Un point de vue qui n’est pas forcément partagé par tous les milieux économiques. la Fédération allemande de l’industrie (BDI) a immédiatement réagi en affirmant que « l’UE accepte des droits de douane douloureux » qui auront « des répercussions négatives considérables sur [notre] industrie, très orientée vers l’exportation ». « Le prix à payer est élevé pour les deux parties », a commenté la Fédération allemande de la chimie.

L’accord de Turnberry se double d’un engagement des Européens à acheter des produits énergétiques américains pour un montant de 750 milliards de dollars (640 milliards d’euros) au cours des trois prochaines années, à investir 600 milliards de dollars aux Etats-Unis et à acheter du matériel militaire américain dans des proportions qui restent à déterminer – une « énorme quantité », selon Donald Trump.

Les ambitions de l’UE se sont progressivement rétrécies

Autant de points qui restent à éclaircir puisque la Commission européenne n’a pas de pouvoirs réels dans ces domaines. Elle ne peut pas passer de commandes sur les marchés pétroliers et gaziers. Si elles se traduisent par une hausse des achats de gaz naturel liquéfié américain, ces promesses pourraient en outre mettre en péril les ambitions climatiques européennes. La Commission ne peut pas non plus effectuer des investissements en lieu et place des entreprises. Il n’empêche : comme les Européens s’y attendaient, Donald Trump a paradé.

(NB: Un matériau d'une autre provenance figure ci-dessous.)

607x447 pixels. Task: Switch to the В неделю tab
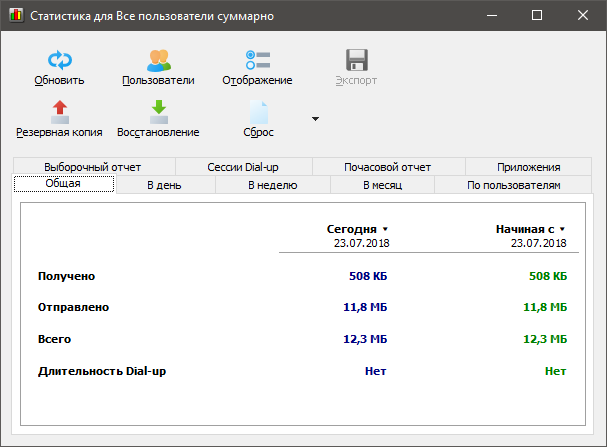(273, 185)
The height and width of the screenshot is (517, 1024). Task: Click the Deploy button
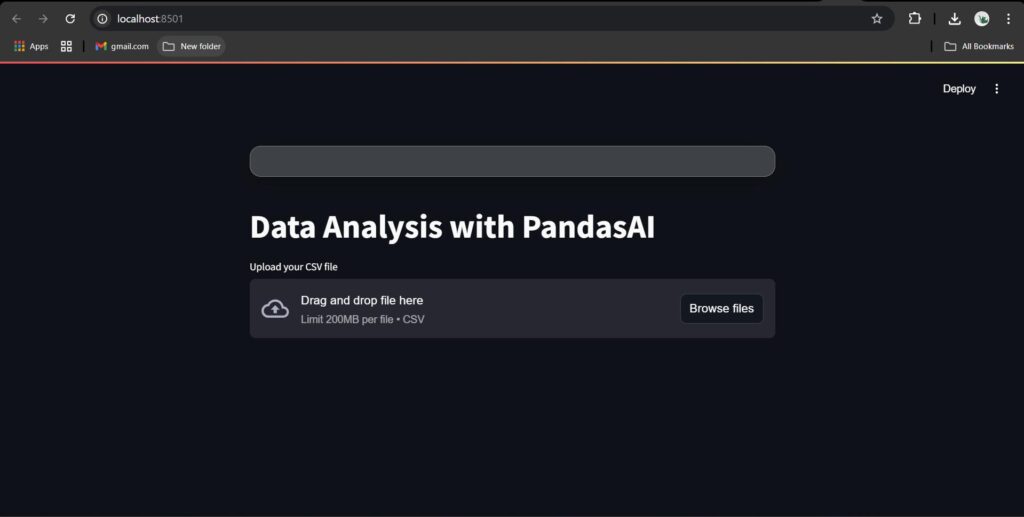[959, 89]
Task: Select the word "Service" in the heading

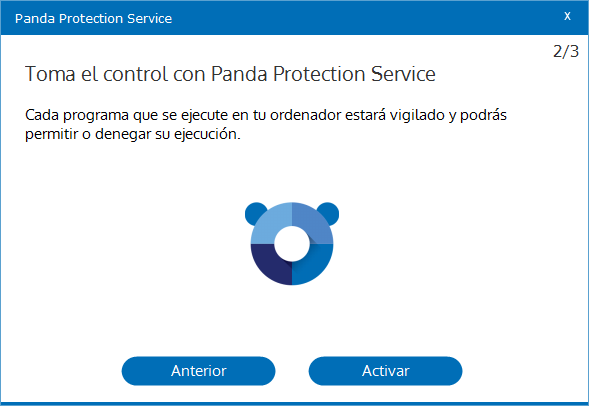Action: (x=403, y=74)
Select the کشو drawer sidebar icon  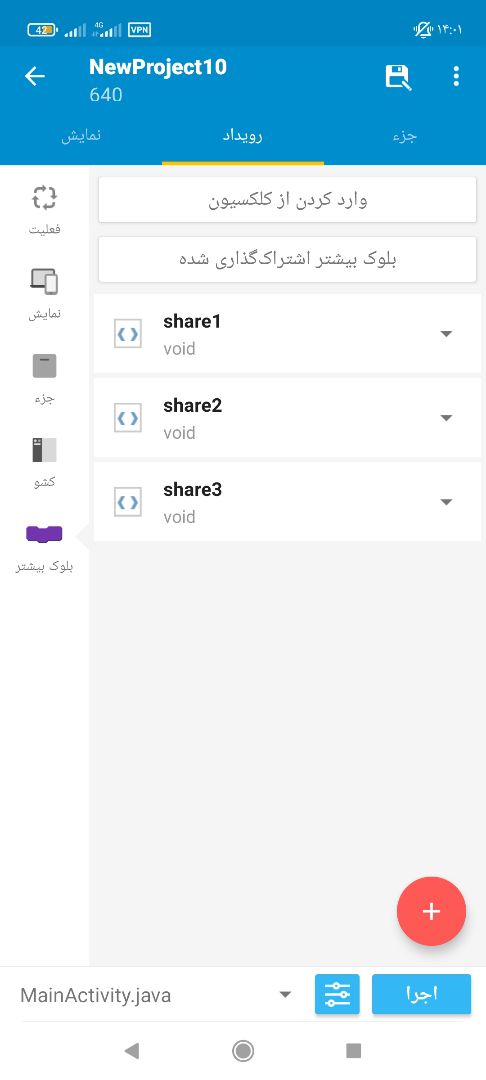(45, 450)
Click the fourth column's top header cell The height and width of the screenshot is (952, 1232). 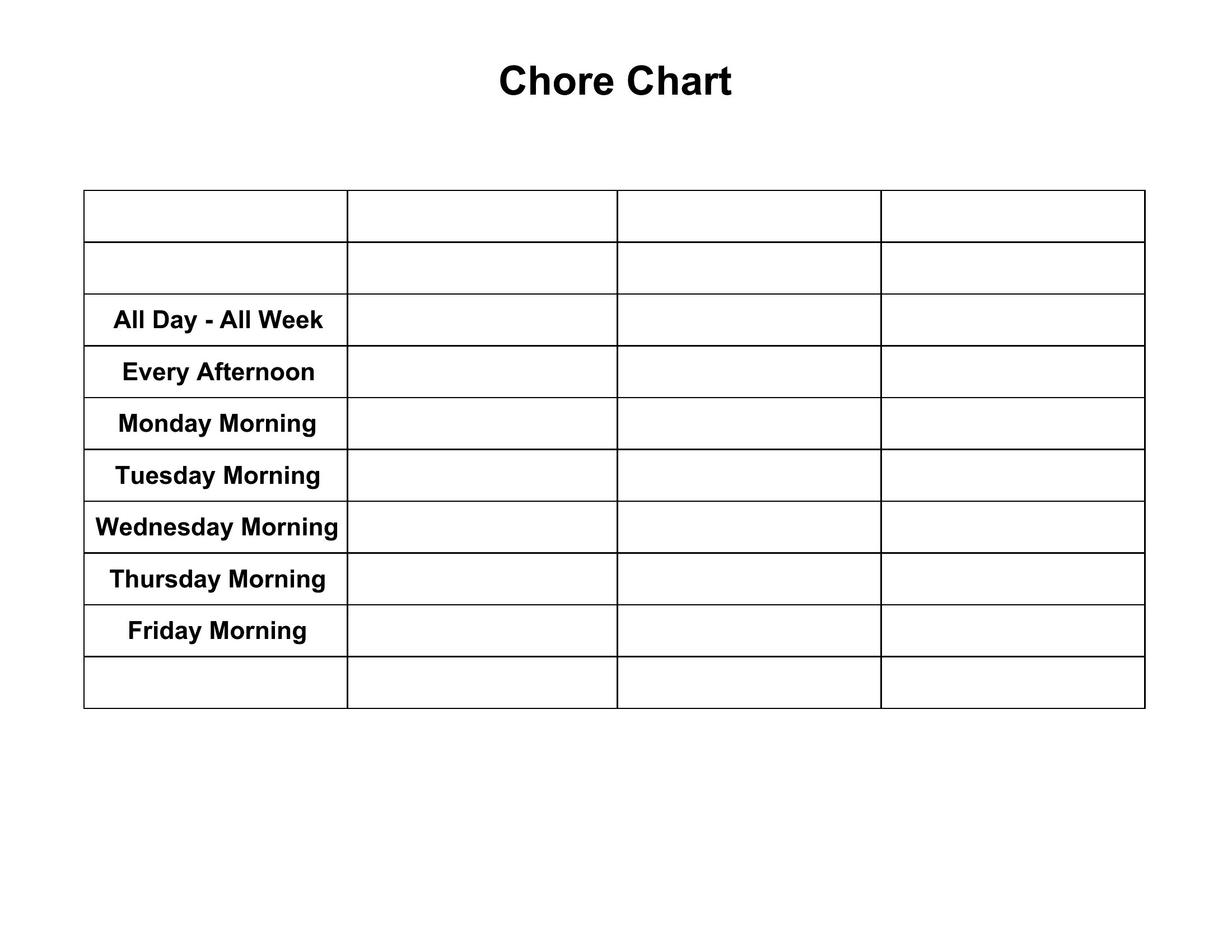pyautogui.click(x=1013, y=216)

« On doit courber le dos », déplore un diplomate cité plus haut. Peu adepte de la rhétorique populiste, la Commission n’a pas intérêt à user du registre trumpien : en se disant victorieuse ou en laissant trop paraître son soulagement, elle pourrait s’exposer à un retour de bâton.

Le fait est que les ambitions européennes se sont progressivement rétrécies. Au départ, la Commission a espéré convaincre Washington d’établir une zone de libre-échange transatlantique, à 0 % de taxes de part et d’autre. Avant de comprendre que le sujet était trop viscéral pour le républicain. Puis l’institution bruxelloise a cru pouvoir signer un accord imposant 10 % de taxes sur les importations européennes, avec un système de dérogations possibles pour l’automobile, avant que Donald Trump ne brandisse la menace des 30 %.

Face à ces bravades, les Vingt-Sept ont divergé sur la réponse à apporter. Quelques pays, dont la France, estimaient qu’il fallait engager le rapport de force. Mais de nombreux autres voulaient éviter l’affrontement. Certains pour des raisons économiques : l’Allemagne a exporté en 2024 pour 161 milliards d’euros de biens vers les Etats-Unis, l’Irlande pour 72 milliards et l’Italie 65 milliards. Des pays aussi exposés préféraient éviter un conflit commercial ouvert. D’autres, notamment les plus proches géographiquement de la Russie, redoutaient qu’une dégradation des relations commerciales ne s’accompagne d’une accélération du désengagement sécuritaire des Etats-Unis. « On ne peut pas isoler ces négociations du reste de la relation transatlantique », résumait récemment un haut diplomate nordique.

La suite ? « Si nous concluons un accord aujourd’hui, ce sera la fin, a promis Donald Trump, à Turnberry. Il faudra attendre des années avant d’en rediscuter. » Mais les Européens restent sur leurs gardes. Car s’il y a un trait de caractère qu’ils croient avoir discerné chez le successeur de Joe Biden, c’est son imprévisibilité.